→ **Action item**
From the records below, extract only the lines running from the line with "Select the second white indicator spike peak" to the line with "Click the 닫기 close icon in toolbar", both lines included, reproducing them exactly.

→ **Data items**
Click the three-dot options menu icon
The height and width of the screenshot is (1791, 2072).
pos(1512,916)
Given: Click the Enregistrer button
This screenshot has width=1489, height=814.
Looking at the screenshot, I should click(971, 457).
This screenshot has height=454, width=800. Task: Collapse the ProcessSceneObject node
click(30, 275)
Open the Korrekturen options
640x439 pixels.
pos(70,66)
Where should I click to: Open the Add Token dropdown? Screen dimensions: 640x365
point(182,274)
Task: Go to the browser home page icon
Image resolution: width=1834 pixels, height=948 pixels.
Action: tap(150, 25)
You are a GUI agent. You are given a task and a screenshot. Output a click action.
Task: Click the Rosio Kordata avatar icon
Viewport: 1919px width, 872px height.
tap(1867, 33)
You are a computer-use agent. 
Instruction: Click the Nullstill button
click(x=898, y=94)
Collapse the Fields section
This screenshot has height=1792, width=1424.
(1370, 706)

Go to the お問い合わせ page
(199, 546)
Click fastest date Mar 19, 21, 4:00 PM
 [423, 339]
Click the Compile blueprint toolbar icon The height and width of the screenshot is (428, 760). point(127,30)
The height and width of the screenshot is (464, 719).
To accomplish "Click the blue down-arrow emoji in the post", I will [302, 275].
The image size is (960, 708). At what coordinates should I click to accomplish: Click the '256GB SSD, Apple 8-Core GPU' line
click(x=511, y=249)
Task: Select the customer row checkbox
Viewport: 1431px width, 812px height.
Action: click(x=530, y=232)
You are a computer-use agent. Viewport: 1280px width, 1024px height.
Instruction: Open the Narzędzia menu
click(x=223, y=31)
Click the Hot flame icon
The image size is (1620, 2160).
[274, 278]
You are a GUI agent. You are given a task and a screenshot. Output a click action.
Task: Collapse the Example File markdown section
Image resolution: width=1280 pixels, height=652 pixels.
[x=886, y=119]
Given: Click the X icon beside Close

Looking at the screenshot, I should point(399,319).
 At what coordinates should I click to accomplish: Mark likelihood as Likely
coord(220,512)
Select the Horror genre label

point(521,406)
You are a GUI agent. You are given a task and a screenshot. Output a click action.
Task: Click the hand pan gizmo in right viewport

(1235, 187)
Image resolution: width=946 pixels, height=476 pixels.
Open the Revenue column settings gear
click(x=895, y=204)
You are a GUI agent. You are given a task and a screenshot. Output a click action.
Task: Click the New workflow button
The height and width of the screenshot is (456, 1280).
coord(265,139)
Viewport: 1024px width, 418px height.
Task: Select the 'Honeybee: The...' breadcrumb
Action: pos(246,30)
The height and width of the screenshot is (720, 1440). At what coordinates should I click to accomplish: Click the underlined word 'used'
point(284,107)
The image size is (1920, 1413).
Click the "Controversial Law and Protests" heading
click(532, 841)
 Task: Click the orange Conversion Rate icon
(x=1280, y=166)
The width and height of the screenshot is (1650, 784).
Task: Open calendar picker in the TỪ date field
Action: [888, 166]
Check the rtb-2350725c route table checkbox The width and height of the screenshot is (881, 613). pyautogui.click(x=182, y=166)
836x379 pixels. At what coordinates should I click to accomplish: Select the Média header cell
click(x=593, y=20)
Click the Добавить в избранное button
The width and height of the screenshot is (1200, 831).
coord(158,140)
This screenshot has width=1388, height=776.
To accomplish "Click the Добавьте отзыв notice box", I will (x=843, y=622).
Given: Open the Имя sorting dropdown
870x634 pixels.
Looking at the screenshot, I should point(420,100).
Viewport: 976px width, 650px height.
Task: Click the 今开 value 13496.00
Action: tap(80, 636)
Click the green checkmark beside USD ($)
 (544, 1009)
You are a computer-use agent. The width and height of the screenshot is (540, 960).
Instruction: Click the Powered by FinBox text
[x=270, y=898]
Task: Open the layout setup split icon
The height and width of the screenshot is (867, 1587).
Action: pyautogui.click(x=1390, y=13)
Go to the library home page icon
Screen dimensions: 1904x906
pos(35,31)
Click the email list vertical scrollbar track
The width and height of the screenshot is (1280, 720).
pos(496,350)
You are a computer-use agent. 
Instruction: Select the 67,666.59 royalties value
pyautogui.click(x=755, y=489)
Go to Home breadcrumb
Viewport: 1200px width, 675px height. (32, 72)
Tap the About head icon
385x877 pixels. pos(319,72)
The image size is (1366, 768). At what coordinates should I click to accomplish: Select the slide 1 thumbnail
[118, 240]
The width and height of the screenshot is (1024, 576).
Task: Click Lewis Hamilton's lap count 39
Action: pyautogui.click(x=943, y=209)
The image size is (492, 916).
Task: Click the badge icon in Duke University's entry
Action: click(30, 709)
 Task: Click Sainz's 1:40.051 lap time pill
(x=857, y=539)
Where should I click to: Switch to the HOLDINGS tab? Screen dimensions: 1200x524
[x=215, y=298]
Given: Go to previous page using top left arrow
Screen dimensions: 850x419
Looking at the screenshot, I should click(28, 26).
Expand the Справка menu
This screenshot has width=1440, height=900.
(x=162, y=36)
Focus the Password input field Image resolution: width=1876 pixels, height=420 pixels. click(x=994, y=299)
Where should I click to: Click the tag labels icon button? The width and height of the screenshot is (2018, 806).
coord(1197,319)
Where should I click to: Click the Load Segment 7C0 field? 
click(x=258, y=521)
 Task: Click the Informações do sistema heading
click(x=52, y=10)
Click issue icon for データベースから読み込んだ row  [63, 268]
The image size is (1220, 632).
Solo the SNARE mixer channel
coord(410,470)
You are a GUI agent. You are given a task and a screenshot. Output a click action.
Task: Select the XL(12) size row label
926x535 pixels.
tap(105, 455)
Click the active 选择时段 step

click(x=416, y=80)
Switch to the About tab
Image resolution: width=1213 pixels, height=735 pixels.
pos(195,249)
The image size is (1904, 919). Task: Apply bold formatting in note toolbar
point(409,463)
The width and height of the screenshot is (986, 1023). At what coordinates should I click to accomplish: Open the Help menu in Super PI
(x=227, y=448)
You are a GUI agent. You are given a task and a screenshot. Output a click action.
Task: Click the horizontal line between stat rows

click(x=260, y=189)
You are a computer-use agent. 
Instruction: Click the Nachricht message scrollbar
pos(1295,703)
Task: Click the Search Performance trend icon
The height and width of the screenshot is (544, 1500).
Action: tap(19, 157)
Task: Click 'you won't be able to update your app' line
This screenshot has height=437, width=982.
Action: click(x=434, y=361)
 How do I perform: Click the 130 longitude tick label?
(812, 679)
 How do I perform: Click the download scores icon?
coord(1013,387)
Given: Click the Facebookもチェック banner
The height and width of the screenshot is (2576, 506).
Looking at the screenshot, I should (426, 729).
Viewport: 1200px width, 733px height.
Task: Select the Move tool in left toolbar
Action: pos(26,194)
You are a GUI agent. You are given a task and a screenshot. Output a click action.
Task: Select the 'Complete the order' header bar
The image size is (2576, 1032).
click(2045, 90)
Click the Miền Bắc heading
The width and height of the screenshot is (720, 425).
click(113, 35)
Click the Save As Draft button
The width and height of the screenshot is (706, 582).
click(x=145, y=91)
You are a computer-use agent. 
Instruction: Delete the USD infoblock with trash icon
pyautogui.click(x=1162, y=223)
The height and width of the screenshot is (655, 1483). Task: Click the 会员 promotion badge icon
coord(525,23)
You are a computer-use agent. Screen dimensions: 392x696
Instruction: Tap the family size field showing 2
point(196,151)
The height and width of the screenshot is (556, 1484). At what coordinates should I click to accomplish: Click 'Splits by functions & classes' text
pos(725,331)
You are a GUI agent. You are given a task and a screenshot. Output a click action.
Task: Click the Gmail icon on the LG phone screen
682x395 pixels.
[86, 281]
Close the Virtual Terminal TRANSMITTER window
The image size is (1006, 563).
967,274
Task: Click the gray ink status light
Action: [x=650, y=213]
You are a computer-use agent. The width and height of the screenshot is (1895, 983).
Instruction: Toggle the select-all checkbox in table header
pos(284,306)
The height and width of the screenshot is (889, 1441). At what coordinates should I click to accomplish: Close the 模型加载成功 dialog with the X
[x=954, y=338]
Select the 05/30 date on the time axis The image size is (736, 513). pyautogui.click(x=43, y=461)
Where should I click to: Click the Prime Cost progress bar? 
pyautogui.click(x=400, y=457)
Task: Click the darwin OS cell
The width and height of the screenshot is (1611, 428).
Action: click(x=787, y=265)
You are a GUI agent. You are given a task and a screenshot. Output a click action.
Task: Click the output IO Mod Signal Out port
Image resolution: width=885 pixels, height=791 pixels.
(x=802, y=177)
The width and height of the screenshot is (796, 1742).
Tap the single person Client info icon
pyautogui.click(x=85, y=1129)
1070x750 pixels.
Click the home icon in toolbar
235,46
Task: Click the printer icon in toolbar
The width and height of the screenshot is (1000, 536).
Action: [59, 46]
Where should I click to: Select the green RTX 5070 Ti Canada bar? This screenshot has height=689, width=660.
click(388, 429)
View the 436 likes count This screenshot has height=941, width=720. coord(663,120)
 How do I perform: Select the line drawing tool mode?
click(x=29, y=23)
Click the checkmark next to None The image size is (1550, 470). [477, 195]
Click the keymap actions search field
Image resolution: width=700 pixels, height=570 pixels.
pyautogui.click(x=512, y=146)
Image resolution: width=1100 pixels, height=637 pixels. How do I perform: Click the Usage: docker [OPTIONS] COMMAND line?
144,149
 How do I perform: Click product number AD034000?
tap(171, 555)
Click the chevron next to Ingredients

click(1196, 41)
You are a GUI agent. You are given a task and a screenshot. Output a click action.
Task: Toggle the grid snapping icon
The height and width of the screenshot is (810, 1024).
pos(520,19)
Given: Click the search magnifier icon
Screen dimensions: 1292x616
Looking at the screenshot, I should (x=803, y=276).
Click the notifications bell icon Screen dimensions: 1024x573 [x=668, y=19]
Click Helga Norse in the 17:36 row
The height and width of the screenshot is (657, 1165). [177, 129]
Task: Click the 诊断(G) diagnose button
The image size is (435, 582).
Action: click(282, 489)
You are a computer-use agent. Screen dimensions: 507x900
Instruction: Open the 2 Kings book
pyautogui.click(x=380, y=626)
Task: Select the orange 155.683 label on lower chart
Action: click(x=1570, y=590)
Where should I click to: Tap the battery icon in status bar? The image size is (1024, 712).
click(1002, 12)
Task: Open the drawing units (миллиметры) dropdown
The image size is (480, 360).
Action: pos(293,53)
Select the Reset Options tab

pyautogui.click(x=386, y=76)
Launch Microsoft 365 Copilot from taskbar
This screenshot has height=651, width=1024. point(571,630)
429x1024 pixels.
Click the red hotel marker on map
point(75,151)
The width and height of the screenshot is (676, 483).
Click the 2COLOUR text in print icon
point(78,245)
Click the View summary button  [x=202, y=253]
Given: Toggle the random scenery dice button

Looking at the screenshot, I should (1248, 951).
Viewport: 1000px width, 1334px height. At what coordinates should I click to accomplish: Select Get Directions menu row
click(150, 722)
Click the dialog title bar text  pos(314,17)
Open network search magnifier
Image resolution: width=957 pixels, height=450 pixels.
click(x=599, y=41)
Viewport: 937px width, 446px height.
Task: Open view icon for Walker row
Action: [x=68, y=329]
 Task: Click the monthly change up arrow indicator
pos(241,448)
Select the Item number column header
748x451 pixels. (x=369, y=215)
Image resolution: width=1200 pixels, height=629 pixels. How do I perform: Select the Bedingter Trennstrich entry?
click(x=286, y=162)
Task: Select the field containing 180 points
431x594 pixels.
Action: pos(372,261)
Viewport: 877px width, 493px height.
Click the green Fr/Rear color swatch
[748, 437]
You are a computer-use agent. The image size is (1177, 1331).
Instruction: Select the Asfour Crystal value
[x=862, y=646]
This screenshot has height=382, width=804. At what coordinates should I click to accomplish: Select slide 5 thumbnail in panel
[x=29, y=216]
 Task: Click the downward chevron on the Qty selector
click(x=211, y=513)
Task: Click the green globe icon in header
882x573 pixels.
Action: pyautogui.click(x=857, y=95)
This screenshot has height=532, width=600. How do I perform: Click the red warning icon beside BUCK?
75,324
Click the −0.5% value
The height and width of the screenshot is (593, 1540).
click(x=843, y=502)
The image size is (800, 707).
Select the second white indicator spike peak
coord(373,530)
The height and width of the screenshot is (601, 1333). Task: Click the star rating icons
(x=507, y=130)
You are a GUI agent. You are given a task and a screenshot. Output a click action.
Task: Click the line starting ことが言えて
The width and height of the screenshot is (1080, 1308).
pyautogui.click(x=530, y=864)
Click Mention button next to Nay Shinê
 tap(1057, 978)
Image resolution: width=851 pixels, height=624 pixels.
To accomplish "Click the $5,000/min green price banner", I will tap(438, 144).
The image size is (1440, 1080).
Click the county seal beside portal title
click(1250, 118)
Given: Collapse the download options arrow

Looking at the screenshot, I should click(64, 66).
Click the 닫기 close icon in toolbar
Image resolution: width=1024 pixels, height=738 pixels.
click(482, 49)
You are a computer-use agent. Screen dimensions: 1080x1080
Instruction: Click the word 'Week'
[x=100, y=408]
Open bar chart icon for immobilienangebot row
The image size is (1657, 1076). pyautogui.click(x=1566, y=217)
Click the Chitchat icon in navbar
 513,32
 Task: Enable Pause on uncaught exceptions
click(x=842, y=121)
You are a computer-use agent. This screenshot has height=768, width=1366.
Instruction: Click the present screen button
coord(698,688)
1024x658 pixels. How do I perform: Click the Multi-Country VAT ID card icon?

→ **Result below**
Select the second white indicator spike peak
coord(373,530)
The height and width of the screenshot is (601, 1333). Task: Click the star rating icons
(x=507, y=130)
You are a GUI agent. You are given a task and a screenshot. Output a click action.
Task: Click the line starting ことが言えて
The width and height of the screenshot is (1080, 1308).
pyautogui.click(x=530, y=864)
Click Mention button next to Nay Shinê
 tap(1057, 978)
Image resolution: width=851 pixels, height=624 pixels.
To accomplish "Click the $5,000/min green price banner", I will tap(438, 144).
The image size is (1440, 1080).
Click the county seal beside portal title
click(1250, 118)
Given: Collapse the download options arrow

Looking at the screenshot, I should click(64, 66).
Click the 닫기 close icon in toolbar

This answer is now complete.